Monday, Aug. 6: The suspected gunman in the deadly weekend shooting at a Sikh temple in Wisconsin has been identified. Both Fox News and CBS confirmed that the deceased suspect is military veteran Wade Michael Page, 40.
Page was killed outside of the temple after exchanging gunfire with police officers. He'd been previously described as heavy-set, Caucasian, with a large number of tattoos. While no motive has been released, the Los Angeles Times reports that the suspect's tattoos, along with a handful of biographical details, may have prompted officials to investigate the mass murder as domestic terrorism. More details are expected at a press conference scheduled for Monday morning.
At least seven (including the gunman) are dead and three injured after the Sunday morning mass shooting in Oak Creek, Wis.
Sunday, Aug. 5, 3:48 p.m.: Although police say they don’t believe more than one gunman was involved in the shooting that left at least seven people dead, including the suspected shooter, at a Sikh temple near Milwaukee, witnesses aren’t so sure. Reuters says that one man whose father was wounded reported there had been multiple shooters, all of whom were apparently white men.
“It was a very coordinated thing,” the man told police.

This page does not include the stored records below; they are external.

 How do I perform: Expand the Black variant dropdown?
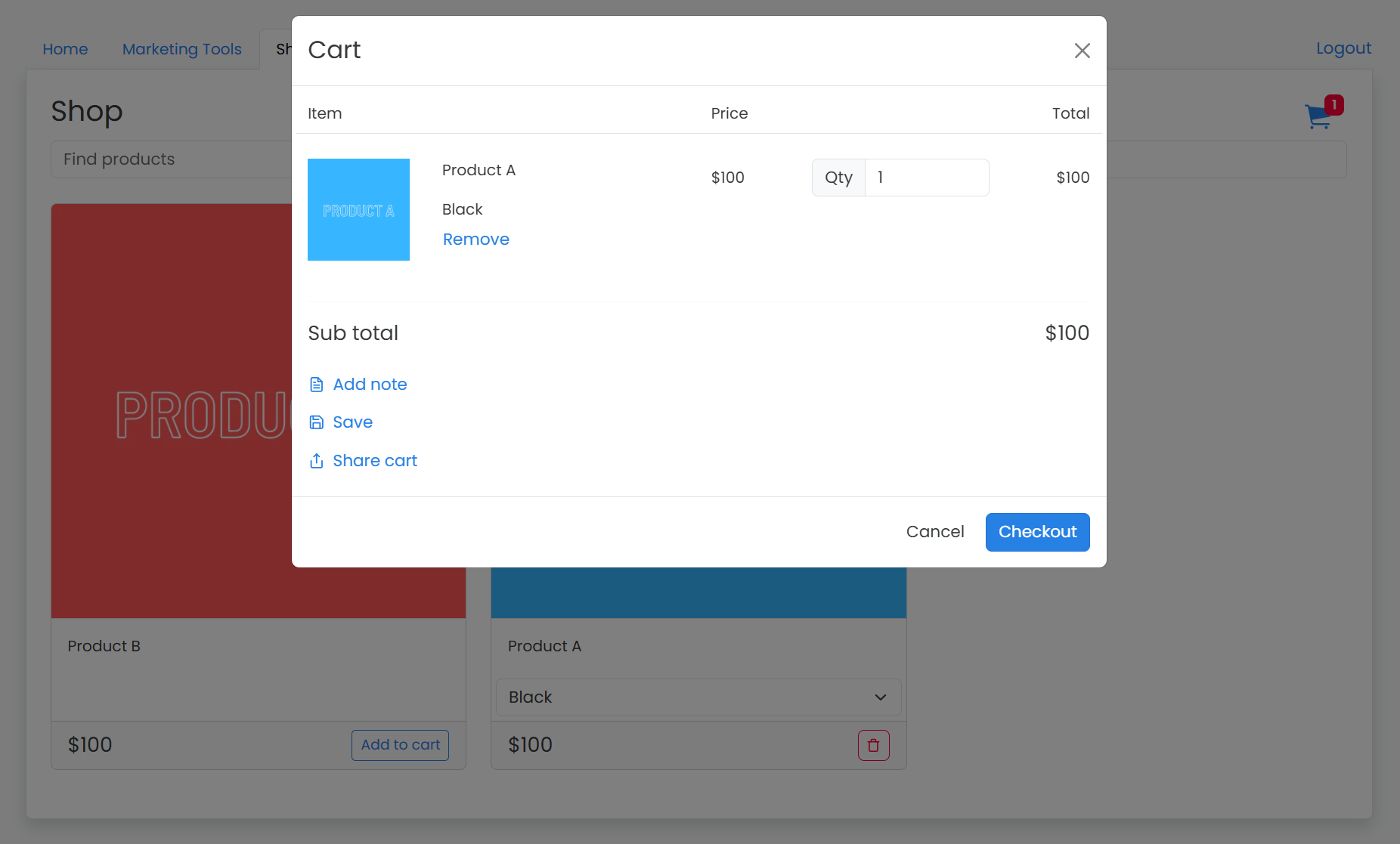click(x=698, y=697)
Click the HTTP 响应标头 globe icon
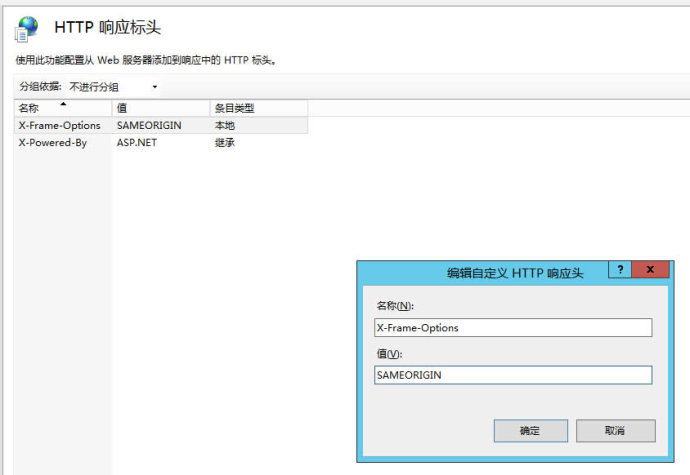The width and height of the screenshot is (690, 475). 27,29
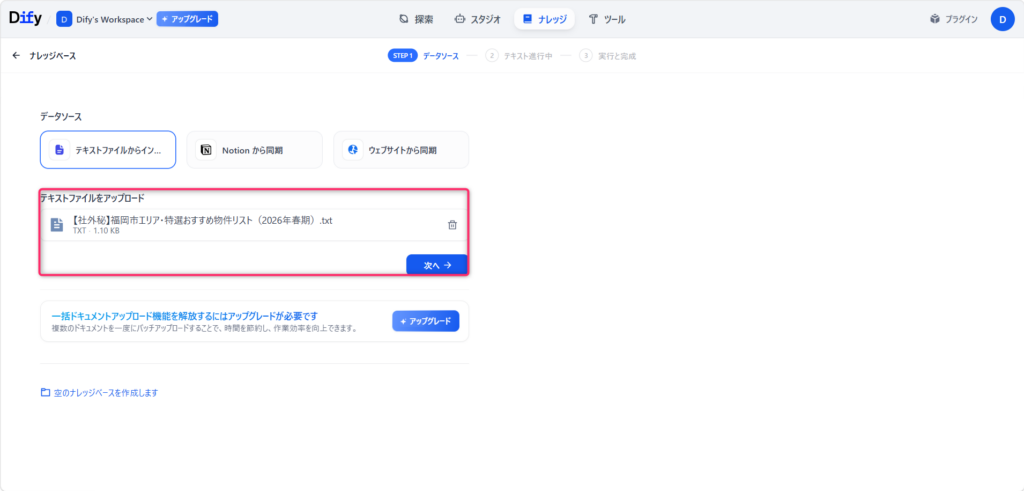Click the empty knowledge base folder icon
Screen dimensions: 1024x491
tap(45, 393)
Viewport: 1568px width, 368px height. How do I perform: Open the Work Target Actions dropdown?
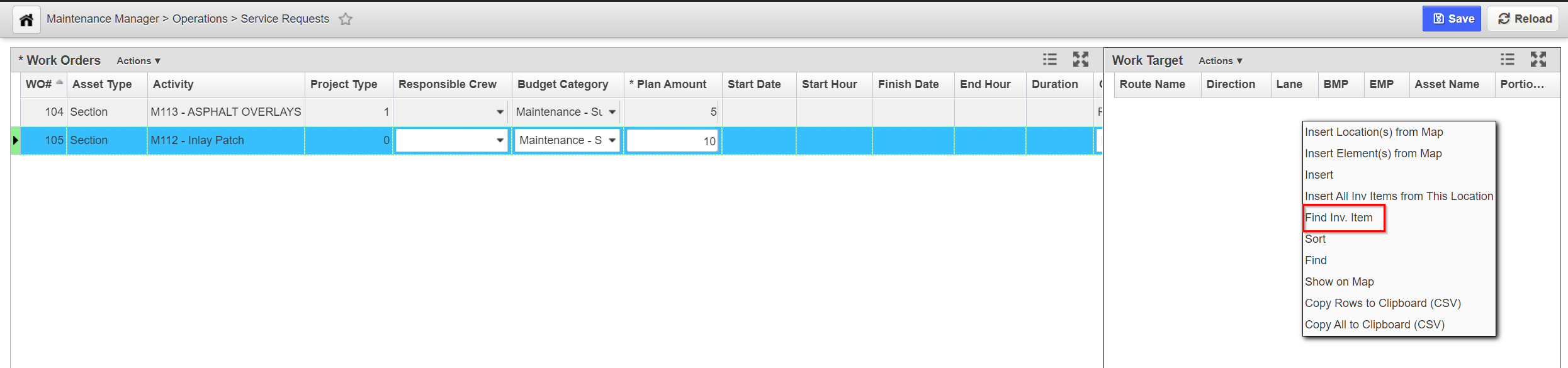click(x=1220, y=61)
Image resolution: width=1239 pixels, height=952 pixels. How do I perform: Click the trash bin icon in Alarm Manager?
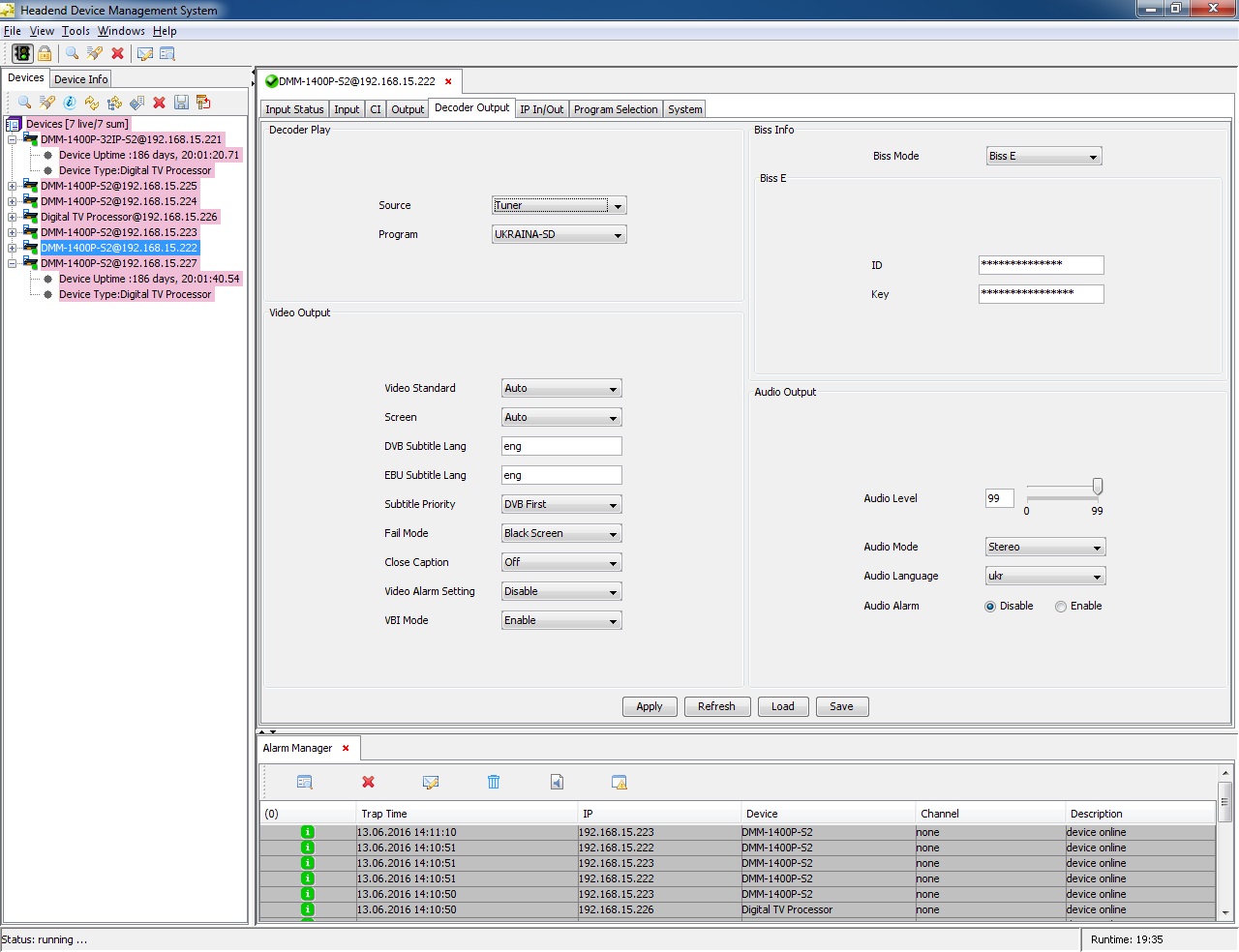coord(494,782)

Yet the details are still far from clear. One of the temple’s leaders tells the Milwaukee Journal Sentinel that the shooter was a white male in his 30s who walked up to a priest outside the temple and shot him. Then he went inside and opened fire.
At least three people are critically wounded.
Sunday, Aug. 5 at 3:25 p.m.: At least seven people were killed, including a suspected gunman, at a Sikh Temple in Oak Creek, Wisconsin, police said. Hours after the shooting broke out at around 10:30 a.m. Sunday police revealed the situation was much more tragic than initially suspected when a SWAT team entered the building shortly before noon, reports the Milwaukee Journal Sentinel. Four of the dead were inside the temple and three outside, including a shooter.
The suspected shooter fired on the first officer to arrive at the scene, who then fired back. The officer is now undergoing surgery at an area hospital, reports the Associated Press. Police do not believe there was another shooter involved.
Sikhism, a religion founded in South Asia more than 500 years ago, has around 27 million followers worldwide. There are roughly 500,000 Sikhs in the United States, writes the AP.
Sunday, Aug. 5 at 2:15 p.m.: At least four people appear to have been shot Sunday morning at a Sikh Temple in Oak Creek, Wisconsin, reports the Milwaukee Journal Sentinel. The president of the temple is reportedly one of the people shot. CNN reports that at least one person seems to have been killed as a body was lying in the parking lot by the time police arrived at the scene.
Police say they “put down” one suspect outside the temple after he fired at police but they don’t know whether there are other shooters in the building. Witnesses outside the temple in the town located on the south side of Milwaukee say those inside are describing a hostage situation, according to the Associated Press.